Reform’s candidate was an ill-prepared bigot whose long history of misogynistic comments played terribly amongst voters in the constituency. Just as in Gorton and Denton, where Reform’s choice of an oddball GB News commentator with a series of extreme views helped motivate anti-Reform tactical voters to come to the polls for the Green Party, so too did Farage’s choice of candidate in Makerfield help turn what would have been a small defeat for his party into a big one.
Farage’s own actions also played a big part in the result. The Reform leader’s call for “pure cold rage” in response to the death of Henry Nowak, followed by his equivocation about the subsequent racist pogrom that played out on the streets of Belfast, proved alarming to many otherwise Reform-sympathetic voters across the country.
Burnham too was a major factor in transforming Labour’s standing in the constituency.
At last month’s local elections Reform won almost double Labour’s vote in the area. At this election Burnham won double what his own party won back then.
Yet the very scale of his victory means that his version of Labour politics is now overwhelmingly likely to be the version that is put before the British people at the next general election.
If and when that happens, Farage’s hopes of taking power must surely be dramatically reduced.
Rejecting the Politics of Rage
In his victory speech, Burnham promised to take Britain “away from the path that takes us towards the divided politics of the United States” towards something we have lost: hope for the future”.
What the results in both Gorton and Denton and Makerfield shows is that this is a vision that the British people are ready to embrace.
Faced with a viable choice between the politics of rage and riots, or the politics of hope and unity, it is still likely that the British people will opt for the latter.
Such an offer will not be open for long, however.

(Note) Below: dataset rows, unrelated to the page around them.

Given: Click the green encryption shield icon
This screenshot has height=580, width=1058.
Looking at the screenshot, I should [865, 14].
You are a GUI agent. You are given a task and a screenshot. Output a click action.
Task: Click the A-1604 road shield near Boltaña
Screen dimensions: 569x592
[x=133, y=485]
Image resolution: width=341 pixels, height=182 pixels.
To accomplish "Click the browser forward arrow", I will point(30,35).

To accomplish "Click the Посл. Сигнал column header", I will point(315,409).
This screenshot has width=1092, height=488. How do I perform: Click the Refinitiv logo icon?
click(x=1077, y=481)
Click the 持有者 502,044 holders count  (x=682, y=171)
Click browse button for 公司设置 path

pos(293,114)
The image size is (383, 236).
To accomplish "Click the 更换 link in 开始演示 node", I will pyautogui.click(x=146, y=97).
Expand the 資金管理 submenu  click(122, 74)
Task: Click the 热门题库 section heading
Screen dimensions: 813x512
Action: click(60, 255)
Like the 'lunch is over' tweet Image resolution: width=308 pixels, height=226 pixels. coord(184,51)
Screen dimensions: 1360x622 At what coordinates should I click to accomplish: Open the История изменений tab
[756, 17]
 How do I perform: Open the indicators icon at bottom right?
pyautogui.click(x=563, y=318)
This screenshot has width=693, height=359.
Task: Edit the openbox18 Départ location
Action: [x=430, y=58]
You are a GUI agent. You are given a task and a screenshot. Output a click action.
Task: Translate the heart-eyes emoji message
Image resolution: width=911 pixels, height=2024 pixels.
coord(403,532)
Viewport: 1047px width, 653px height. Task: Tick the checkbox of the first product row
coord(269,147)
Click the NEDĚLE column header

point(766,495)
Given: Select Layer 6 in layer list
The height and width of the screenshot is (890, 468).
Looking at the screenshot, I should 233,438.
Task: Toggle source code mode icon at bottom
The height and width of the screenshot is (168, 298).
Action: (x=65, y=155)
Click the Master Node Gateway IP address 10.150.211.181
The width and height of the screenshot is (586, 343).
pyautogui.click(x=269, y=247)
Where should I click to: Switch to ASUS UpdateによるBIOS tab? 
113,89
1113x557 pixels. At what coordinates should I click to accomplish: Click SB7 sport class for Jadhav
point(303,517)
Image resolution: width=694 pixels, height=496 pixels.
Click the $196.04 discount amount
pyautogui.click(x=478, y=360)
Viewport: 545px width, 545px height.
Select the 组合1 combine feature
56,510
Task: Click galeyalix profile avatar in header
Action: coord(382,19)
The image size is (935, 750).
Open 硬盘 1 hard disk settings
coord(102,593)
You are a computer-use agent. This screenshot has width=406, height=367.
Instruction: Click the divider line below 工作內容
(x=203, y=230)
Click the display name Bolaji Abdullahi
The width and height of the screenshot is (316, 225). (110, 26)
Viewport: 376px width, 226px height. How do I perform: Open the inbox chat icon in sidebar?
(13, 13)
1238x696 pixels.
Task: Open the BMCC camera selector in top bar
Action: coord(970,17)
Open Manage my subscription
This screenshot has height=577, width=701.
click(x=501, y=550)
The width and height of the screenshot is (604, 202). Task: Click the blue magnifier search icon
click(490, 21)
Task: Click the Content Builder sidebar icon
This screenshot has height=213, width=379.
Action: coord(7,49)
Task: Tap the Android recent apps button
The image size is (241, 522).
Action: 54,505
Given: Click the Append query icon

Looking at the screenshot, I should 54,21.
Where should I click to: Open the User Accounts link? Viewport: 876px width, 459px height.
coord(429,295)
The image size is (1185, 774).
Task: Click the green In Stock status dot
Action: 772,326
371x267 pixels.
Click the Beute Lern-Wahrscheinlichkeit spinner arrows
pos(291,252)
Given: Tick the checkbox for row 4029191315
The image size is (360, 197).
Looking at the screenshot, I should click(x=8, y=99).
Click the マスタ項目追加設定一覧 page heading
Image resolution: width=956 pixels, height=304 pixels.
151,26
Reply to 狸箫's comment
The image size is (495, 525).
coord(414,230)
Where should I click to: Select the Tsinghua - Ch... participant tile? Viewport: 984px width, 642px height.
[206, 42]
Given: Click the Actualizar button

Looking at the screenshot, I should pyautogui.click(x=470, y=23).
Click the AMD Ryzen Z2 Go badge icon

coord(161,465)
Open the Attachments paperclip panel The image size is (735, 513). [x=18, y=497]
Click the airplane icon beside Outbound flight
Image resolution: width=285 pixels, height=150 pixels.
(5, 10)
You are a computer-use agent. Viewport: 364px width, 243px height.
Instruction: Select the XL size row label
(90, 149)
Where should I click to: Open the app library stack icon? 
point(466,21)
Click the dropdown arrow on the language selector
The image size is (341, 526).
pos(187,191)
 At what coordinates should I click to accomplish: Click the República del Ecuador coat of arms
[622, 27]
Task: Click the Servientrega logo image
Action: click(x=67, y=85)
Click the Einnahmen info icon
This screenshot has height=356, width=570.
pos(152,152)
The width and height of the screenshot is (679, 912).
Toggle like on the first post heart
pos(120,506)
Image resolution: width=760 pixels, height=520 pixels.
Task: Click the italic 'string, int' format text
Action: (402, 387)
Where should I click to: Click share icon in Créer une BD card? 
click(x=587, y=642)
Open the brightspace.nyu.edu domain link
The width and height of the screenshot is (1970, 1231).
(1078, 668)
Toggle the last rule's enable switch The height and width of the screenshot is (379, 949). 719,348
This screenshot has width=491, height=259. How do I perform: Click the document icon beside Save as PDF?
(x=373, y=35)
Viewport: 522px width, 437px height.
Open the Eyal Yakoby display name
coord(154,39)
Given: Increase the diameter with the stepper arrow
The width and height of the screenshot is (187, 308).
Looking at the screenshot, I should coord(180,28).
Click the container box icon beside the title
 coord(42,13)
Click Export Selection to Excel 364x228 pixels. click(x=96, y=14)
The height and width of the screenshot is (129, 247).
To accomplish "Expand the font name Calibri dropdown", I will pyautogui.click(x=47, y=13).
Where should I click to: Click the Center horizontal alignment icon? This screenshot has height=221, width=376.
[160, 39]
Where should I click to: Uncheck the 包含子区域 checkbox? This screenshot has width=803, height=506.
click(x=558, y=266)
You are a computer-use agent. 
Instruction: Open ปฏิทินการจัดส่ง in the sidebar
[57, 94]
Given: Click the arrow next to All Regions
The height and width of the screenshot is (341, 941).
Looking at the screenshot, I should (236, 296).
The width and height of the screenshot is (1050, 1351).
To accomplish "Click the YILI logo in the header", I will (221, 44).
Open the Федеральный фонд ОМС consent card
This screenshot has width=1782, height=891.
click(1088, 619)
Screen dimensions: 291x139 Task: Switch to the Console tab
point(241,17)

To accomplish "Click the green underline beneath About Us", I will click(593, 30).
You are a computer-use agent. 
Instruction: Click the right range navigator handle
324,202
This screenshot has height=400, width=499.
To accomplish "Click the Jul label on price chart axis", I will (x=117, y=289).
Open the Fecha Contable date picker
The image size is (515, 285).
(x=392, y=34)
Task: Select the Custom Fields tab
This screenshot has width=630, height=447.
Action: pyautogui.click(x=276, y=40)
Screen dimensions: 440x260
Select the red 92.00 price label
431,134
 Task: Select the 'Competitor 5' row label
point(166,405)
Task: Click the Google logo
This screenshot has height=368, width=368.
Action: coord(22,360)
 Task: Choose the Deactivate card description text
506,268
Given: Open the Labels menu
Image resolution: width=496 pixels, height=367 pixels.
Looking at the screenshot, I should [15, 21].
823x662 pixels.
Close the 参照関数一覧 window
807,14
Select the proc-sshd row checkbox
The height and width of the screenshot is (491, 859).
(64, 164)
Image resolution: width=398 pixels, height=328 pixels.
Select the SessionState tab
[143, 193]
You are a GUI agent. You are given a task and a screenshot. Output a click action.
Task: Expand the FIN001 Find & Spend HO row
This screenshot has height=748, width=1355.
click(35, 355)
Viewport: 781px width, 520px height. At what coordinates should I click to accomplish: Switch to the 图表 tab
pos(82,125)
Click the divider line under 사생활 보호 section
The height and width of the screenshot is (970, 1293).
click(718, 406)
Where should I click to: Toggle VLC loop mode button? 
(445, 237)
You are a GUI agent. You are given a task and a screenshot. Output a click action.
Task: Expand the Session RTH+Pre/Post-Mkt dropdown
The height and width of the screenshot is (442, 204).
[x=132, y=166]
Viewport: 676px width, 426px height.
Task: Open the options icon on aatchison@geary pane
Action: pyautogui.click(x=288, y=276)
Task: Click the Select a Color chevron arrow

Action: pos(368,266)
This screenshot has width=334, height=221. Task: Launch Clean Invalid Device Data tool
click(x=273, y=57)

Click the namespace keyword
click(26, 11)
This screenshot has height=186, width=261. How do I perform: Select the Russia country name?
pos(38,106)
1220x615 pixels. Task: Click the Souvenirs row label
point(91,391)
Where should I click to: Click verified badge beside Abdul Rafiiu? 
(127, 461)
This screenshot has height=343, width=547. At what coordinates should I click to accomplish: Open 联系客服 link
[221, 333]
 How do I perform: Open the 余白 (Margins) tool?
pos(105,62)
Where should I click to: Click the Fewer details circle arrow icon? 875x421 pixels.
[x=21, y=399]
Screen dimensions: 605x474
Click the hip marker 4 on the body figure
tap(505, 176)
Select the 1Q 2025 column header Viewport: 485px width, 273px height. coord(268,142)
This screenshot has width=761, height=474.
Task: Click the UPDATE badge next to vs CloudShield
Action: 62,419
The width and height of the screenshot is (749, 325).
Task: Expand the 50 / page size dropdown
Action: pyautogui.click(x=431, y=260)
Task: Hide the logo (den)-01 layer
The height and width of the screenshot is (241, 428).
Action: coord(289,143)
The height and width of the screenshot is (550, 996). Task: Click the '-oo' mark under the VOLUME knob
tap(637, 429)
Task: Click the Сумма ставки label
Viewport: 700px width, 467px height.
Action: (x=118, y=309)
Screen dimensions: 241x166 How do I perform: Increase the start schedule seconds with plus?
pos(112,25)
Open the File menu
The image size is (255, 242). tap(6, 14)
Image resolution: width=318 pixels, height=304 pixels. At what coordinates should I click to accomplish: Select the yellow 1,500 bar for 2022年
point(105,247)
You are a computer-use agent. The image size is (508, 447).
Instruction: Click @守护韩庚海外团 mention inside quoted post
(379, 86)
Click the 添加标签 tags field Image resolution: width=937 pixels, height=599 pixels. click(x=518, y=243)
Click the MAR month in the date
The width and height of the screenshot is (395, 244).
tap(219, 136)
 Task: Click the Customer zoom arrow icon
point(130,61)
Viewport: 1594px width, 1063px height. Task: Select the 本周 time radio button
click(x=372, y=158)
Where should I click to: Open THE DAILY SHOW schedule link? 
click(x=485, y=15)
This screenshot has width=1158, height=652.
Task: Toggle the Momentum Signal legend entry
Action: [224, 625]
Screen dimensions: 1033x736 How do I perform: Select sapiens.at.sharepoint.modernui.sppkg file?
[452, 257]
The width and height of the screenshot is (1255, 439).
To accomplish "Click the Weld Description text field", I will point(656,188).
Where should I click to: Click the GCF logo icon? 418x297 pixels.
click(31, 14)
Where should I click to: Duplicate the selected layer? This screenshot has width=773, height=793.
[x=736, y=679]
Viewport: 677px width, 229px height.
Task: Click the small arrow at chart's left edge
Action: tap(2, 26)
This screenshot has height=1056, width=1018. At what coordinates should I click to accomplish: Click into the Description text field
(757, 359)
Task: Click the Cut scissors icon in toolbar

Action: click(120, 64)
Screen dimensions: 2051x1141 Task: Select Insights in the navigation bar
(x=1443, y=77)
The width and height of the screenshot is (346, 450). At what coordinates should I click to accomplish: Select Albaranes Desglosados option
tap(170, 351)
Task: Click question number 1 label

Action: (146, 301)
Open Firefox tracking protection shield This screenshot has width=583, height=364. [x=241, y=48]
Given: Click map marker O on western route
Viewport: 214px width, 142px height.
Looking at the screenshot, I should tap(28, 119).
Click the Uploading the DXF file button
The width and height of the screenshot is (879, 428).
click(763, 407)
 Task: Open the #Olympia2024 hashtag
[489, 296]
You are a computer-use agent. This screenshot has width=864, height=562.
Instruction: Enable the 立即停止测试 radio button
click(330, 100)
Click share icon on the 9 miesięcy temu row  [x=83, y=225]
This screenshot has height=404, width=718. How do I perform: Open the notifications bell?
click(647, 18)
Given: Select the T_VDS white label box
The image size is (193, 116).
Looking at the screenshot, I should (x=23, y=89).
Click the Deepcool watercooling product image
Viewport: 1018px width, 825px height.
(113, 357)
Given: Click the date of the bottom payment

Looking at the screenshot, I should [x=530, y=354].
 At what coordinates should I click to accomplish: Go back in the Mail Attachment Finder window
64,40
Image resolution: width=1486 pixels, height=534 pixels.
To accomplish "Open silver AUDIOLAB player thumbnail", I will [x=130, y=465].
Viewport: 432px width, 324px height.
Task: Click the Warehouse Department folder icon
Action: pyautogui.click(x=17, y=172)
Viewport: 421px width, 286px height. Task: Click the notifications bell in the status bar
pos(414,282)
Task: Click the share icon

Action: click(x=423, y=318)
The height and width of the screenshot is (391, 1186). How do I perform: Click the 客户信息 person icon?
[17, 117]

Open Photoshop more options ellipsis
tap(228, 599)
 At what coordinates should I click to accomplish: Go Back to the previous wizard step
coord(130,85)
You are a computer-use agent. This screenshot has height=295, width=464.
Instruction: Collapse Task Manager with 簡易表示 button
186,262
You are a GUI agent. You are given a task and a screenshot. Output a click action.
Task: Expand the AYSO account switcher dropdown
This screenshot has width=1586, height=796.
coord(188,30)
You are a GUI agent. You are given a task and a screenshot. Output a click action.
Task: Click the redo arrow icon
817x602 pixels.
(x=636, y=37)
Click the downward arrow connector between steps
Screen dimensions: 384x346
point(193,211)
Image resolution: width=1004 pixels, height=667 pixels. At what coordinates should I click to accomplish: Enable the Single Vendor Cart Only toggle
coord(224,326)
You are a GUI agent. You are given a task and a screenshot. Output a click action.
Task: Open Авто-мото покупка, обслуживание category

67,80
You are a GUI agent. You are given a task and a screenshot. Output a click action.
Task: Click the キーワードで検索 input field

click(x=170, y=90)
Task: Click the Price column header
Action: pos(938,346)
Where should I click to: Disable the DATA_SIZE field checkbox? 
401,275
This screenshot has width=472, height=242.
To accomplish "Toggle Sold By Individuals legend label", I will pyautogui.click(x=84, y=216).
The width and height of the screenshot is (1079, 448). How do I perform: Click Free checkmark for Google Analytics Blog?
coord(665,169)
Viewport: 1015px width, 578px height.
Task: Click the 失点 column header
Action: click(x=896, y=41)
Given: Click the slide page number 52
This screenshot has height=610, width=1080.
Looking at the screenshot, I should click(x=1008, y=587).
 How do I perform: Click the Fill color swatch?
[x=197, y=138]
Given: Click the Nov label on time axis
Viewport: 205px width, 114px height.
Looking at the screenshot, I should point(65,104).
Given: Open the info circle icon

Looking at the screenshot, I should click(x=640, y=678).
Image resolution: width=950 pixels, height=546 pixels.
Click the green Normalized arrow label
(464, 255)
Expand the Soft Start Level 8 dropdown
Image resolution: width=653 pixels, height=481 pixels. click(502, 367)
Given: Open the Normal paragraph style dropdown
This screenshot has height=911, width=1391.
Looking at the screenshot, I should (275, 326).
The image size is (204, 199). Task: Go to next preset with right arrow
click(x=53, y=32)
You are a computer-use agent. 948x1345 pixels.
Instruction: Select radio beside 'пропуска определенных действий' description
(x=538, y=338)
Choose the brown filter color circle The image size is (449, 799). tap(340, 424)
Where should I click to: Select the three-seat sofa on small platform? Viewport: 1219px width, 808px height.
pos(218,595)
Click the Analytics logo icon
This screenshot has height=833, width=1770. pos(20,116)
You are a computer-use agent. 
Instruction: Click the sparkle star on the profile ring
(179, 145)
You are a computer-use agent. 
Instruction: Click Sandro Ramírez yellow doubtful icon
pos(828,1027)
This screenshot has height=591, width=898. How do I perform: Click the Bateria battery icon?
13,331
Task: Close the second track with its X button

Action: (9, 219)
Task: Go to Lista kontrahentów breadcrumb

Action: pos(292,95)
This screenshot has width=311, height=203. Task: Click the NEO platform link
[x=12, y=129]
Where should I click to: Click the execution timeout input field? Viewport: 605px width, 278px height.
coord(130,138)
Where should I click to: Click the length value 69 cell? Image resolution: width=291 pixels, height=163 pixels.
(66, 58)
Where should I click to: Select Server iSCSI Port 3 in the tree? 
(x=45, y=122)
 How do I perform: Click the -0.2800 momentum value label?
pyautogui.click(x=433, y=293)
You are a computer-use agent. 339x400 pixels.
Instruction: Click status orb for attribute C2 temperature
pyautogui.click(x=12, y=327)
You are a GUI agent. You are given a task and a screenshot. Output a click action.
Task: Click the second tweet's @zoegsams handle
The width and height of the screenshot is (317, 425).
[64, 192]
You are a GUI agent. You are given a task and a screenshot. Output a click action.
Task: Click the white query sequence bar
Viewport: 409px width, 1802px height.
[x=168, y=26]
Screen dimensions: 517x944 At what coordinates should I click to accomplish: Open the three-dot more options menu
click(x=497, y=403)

As Burnham conceded in his victory speech, the result in Makerfield amounts to a “final chance” for Labour to embrace the politics they promised back in 2024.
Over the last two years Keir Starmer’s Government has failed to live up to its promise of uniting the country around a vision of shared progress and prosperity. A Government elected on the promise of rejecting the kind of divisive politics seen under 14 years of the Conservatives has too often fallen into exactly the same traps.
In particular, the relentless focus on issues like immigration that most concern what Starmer’s adviser Morgan McSweeney called “hero voters” has helped to massively boost Reform over the last two years. At the same time, Starmer’s failure to effectively stand up against those forces, both at home and abroad ,which have actively been seeking to foment racist riots on our streets, has been a colossal and shameful failure.
Burnham now has a chance to change all of this.
Of course that chance could still easily be missed.
Briefings that he intends to keep on the Home Secretary Shabana Mahmood and her deeply hostile immigration policies, should he become Prime Minister, suggests that he does not yet fully understand where the Labour Government has gone wrong in recent years.
Yet in other respects there are reasons for optimism. His promise of pluralism and electoral reform is a positive step in the right direction as are his commitments to deal with the issue of big money donors buying our politics.
The full nature of Burnham’s agenda will take time to become clear. However, it now looks inevitable that he will have an opportunity to put it in place.
If and when he does, it will pose a serious challenge not just to Farage and Reform, but to the deeply divisive Trumpian form of politics that they and their many media supporters have sought to impose on the UK.
For the last two years the global far-right has sought to stoke hatred and violence on Britain’s streets, in an attempt to push our politics irretrievably to the far-right.
Labour, under Burnham, now has one last chance to prevent that from happening.